Note : 6 ; Vis ma vie d’Elon Musk !
C’est assez étrange de lire la biographie d’un homme qui entre juste dans la cinquantaine et dont il est raisonnable de penser que de nombreux et grands accomplissements ont encore devant lui. Car si l’homme est très clivant, il est difficile de contester que ses accomplissements sont, au sens propre, extraordinaires. Le biographe officiel de Steve Jobs, l’un des plus reconnus de sa profession a passé 2 ans aux côtés du fondateur de Space X et Tesla. Aussi, cette biographie qui n’en est pas tellement une raconte-t-elle la chronologie ces deux années, précédé d’une première partie purement biographique de son enfance à nos jours.
L’ouvrage est très conséquent : plus de 600 pages découpées en 95 très courts chapitres. Le passage de la biographie à la chronologie est difficile à marquer mais se situe probablement autour du chapitre 54.

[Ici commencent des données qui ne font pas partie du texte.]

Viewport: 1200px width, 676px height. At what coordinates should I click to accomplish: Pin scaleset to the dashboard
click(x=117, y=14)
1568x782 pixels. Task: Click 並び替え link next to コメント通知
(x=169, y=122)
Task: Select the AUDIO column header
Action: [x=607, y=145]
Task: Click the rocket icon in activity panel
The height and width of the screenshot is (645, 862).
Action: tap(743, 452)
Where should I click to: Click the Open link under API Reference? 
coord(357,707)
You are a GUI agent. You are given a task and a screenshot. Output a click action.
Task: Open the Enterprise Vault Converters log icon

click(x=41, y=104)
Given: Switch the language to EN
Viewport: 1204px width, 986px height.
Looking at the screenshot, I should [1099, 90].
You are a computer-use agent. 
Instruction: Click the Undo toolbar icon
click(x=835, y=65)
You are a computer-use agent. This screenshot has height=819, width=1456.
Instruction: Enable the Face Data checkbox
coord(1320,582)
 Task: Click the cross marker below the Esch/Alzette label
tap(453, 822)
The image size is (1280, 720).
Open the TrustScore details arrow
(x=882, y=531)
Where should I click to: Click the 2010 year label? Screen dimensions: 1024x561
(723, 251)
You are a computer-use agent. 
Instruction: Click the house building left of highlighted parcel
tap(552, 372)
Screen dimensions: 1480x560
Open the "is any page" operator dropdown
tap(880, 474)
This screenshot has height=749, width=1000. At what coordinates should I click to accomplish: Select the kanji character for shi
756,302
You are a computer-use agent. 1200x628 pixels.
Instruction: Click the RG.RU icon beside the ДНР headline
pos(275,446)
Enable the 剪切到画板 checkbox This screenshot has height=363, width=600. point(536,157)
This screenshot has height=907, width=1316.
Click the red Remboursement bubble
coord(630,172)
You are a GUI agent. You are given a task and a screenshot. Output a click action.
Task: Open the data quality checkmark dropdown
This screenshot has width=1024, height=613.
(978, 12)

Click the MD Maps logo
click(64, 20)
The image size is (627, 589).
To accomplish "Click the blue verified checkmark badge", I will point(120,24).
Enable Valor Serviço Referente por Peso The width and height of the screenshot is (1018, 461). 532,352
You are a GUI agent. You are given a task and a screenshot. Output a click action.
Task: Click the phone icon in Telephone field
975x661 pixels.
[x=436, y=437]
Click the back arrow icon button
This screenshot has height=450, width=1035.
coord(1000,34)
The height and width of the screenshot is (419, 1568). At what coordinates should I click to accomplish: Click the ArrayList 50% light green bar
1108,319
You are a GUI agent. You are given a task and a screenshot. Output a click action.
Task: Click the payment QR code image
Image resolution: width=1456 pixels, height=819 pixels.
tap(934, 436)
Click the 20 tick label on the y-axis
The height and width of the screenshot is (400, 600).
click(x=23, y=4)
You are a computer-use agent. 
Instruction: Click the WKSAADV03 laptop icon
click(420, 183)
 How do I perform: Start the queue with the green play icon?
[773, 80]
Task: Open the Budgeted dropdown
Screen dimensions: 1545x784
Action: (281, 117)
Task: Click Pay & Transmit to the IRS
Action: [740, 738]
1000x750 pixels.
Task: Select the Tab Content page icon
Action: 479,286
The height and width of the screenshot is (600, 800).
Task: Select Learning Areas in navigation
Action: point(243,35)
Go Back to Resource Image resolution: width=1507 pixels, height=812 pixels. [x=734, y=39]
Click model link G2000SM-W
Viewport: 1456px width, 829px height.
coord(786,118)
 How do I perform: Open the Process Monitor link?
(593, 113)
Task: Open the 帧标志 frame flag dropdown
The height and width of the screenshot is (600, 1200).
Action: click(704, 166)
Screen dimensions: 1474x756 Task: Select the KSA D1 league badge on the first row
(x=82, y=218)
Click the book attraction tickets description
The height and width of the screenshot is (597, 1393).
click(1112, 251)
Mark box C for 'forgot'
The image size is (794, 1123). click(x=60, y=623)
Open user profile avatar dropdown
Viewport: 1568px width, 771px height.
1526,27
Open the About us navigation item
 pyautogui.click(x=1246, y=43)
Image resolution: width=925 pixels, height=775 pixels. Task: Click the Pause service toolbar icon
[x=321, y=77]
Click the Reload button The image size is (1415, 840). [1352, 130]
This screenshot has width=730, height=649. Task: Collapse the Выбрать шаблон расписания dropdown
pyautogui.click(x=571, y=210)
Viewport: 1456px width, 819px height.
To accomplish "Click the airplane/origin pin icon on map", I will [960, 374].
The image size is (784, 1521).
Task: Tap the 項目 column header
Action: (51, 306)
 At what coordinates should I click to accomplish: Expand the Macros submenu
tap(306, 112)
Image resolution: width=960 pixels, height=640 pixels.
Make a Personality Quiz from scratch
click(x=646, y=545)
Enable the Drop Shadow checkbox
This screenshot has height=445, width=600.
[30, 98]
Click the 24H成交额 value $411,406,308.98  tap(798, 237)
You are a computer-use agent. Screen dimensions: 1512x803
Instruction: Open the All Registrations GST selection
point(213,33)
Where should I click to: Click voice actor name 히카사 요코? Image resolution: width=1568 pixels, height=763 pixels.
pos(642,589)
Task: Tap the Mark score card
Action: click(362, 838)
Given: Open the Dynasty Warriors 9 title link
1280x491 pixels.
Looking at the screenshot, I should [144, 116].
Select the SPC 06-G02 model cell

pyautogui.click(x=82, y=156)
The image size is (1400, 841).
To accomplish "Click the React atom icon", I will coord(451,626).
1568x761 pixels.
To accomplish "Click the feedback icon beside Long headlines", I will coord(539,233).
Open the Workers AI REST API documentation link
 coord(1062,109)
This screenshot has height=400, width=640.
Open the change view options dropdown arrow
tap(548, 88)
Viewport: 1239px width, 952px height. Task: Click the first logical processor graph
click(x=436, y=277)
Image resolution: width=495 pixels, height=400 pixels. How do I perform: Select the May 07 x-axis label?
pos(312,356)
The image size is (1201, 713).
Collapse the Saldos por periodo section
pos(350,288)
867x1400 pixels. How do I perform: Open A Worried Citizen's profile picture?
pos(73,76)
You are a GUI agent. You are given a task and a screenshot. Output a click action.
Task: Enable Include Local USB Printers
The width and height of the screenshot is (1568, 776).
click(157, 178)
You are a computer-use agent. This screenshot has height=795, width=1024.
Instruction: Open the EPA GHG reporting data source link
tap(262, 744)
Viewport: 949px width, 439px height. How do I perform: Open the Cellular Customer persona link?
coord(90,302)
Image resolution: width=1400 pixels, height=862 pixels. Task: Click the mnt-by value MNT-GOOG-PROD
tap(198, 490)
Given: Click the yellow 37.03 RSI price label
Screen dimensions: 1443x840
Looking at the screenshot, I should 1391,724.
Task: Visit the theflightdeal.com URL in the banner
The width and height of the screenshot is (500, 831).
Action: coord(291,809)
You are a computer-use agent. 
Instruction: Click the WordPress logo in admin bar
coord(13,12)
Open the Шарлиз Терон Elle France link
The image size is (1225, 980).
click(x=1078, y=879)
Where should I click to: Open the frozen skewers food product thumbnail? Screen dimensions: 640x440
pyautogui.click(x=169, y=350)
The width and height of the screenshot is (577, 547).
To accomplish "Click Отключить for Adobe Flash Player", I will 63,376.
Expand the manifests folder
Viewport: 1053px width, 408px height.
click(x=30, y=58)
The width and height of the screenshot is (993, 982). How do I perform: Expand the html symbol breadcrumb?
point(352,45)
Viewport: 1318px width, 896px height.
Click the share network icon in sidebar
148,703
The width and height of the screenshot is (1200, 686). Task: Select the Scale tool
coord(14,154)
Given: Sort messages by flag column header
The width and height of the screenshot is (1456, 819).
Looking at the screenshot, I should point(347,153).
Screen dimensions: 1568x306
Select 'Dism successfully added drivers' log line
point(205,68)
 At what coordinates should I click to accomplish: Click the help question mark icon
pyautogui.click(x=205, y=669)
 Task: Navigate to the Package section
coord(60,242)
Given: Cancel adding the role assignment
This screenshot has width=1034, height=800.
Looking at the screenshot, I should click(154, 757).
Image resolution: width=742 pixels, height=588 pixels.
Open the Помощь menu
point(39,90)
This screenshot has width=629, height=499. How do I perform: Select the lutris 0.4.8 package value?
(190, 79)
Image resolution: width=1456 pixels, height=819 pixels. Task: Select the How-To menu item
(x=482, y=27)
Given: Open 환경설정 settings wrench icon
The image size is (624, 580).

Cette biographie n’a pas pour objet de nous faire aimer le personnage, mais de nous aider à mieux le cerner. Il m’est difficile de ne pas admettre que l’homme est fascinant, à défaut de l’apprécier. Peu connue, sa participation à PayPal avec laquelle il a fusionné sa propre startup, s’est conclu par un débarquement plutôt brusque. La raison est à rechercher dans un des traits marquants du personnage : son appétence aux risques extrêmes ! L’objectif d’Elon Musk de disrupter le monde de la finance avait tout pour effrayer ses co-fondateurs. Plus étonnant est qu’il soit resté en bons termes avec ses ex-associés. PayPal n’était qu’une opportunité, mais n’entre pas dans ce qu’il considère comme sa mission : la résilience de l’espèce humaine ! C’est assez hilarant quand on voit comment il traite ses propres collaborateurs !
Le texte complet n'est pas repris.